■ **Work instruction**: Find the line with "Image resolution: width=868" and the line with "has width=497, height=425." in the entries below; output exactly those two lines, every line between them, and no others.

═════ Material to process

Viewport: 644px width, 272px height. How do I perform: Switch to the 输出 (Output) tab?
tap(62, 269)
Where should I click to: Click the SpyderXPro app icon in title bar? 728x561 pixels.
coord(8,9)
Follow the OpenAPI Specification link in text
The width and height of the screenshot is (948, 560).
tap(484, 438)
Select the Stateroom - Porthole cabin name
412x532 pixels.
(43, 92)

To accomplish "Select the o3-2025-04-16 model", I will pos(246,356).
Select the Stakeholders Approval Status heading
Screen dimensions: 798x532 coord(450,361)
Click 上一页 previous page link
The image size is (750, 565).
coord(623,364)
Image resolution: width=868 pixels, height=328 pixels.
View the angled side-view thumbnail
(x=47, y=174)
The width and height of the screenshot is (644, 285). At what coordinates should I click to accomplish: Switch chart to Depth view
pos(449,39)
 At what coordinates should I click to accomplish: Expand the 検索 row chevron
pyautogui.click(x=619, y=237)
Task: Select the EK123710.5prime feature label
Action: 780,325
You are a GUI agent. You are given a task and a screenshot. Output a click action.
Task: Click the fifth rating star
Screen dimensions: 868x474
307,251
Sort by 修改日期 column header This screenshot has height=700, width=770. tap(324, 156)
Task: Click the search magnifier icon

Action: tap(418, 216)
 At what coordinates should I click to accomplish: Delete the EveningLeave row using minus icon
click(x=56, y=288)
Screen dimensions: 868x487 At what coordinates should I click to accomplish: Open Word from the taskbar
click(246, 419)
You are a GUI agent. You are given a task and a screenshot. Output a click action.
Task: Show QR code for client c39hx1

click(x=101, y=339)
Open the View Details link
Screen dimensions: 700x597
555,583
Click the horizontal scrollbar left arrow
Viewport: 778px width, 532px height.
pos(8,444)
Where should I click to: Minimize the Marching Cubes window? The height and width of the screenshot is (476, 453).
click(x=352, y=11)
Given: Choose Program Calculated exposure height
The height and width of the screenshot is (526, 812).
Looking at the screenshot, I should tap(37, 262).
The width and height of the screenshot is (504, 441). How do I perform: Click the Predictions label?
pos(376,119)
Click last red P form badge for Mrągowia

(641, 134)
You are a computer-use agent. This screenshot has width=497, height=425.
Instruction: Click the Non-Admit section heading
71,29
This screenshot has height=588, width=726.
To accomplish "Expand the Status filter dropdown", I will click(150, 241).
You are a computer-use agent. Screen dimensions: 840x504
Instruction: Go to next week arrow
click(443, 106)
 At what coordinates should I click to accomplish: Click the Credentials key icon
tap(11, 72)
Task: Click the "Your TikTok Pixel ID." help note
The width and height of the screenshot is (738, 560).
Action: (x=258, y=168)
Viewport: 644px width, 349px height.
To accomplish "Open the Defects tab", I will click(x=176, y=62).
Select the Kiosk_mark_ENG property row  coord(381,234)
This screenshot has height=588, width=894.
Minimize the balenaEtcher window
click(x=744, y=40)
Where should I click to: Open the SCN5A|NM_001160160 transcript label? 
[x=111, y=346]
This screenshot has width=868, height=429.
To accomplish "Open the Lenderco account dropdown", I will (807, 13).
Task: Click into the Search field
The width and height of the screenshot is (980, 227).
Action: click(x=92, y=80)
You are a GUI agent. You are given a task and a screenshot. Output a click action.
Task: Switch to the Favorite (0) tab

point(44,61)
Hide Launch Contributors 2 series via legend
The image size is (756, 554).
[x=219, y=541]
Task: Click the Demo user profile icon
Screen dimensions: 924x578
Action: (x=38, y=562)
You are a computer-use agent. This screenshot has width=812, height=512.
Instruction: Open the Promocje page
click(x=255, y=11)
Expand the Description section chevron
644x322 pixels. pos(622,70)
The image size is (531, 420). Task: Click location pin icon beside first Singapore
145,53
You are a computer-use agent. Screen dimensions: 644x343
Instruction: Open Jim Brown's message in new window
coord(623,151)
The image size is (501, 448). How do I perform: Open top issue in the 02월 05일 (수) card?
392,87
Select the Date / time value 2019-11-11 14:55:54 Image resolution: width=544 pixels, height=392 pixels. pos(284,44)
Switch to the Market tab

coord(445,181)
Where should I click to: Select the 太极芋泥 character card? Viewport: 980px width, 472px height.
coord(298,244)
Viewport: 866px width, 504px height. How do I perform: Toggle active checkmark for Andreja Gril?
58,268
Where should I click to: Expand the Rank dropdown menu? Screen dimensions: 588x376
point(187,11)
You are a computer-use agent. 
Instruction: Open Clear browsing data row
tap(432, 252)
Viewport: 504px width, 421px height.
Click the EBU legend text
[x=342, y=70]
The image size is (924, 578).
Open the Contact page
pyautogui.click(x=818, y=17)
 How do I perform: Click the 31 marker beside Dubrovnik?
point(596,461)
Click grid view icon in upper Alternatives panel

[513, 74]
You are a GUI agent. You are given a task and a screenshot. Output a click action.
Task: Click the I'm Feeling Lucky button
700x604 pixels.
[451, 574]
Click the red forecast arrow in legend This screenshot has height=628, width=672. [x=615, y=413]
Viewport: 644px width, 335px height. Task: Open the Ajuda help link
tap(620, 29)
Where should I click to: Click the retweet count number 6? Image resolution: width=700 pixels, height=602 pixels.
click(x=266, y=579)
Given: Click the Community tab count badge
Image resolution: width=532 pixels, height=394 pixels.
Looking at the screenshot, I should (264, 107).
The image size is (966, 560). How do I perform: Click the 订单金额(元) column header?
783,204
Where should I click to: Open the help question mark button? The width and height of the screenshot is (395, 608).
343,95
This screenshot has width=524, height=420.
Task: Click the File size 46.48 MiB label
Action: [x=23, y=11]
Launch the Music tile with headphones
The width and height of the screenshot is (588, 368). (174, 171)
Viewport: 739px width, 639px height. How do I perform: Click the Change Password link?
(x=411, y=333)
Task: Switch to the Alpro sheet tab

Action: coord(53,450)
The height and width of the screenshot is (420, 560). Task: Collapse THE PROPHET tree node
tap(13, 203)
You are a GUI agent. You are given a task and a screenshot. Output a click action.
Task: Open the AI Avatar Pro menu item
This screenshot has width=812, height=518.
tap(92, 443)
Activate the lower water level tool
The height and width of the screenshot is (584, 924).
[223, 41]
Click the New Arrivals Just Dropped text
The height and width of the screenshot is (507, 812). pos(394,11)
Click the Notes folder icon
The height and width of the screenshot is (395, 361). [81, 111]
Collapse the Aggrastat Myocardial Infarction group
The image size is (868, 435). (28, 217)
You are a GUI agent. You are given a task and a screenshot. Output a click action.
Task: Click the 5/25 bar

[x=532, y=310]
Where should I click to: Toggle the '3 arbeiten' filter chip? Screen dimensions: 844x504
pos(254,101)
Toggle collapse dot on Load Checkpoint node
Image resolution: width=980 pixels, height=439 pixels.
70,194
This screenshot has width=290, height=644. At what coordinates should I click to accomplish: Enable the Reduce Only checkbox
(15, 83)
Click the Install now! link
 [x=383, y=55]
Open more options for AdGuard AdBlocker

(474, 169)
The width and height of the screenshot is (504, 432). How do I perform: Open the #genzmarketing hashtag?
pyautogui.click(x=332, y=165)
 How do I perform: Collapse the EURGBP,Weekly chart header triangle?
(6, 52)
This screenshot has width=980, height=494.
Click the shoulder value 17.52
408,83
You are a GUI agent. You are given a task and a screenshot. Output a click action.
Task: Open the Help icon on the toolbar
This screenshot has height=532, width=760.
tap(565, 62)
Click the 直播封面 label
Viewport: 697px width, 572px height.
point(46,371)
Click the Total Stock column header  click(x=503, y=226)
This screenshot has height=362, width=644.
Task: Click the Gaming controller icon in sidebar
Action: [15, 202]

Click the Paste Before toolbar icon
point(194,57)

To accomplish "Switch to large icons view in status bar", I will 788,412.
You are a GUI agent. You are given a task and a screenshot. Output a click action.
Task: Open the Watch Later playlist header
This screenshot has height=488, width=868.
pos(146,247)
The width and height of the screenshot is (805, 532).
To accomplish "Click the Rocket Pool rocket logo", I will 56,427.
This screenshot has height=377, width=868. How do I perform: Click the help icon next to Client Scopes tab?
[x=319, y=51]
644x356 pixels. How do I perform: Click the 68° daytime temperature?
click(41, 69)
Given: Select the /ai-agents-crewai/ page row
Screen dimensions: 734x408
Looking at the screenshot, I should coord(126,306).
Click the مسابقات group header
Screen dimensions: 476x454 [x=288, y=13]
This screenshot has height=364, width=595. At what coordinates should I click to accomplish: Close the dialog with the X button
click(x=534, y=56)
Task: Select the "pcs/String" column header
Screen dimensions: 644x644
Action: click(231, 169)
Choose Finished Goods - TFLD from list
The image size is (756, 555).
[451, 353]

══════════

■ **Exercise answer**:
Image resolution: width=868 pixels, height=328 pixels.
View the angled side-view thumbnail
(x=47, y=174)
The width and height of the screenshot is (644, 285). At what coordinates should I click to accomplish: Switch chart to Depth view
pos(449,39)
 At what coordinates should I click to accomplish: Expand the 検索 row chevron
pyautogui.click(x=619, y=237)
Task: Select the EK123710.5prime feature label
Action: 780,325
You are a GUI agent. You are given a task and a screenshot. Output a click action.
Task: Click the fifth rating star
Screen dimensions: 868x474
307,251
Sort by 修改日期 column header This screenshot has height=700, width=770. tap(324, 156)
Task: Click the search magnifier icon

Action: tap(418, 216)
 At what coordinates should I click to accomplish: Delete the EveningLeave row using minus icon
click(x=56, y=288)
Screen dimensions: 868x487 At what coordinates should I click to accomplish: Open Word from the taskbar
click(246, 419)
You are a GUI agent. You are given a task and a screenshot. Output a click action.
Task: Show QR code for client c39hx1

click(x=101, y=339)
Open the View Details link
Screen dimensions: 700x597
555,583
Click the horizontal scrollbar left arrow
Viewport: 778px width, 532px height.
pos(8,444)
Where should I click to: Minimize the Marching Cubes window? The height and width of the screenshot is (476, 453).
click(x=352, y=11)
Given: Choose Program Calculated exposure height
The height and width of the screenshot is (526, 812).
Looking at the screenshot, I should tap(37, 262).
The width and height of the screenshot is (504, 441). How do I perform: Click the Predictions label?
pos(376,119)
Click last red P form badge for Mrągowia

(641, 134)
You are a computer-use agent. This screenshot has width=497, height=425.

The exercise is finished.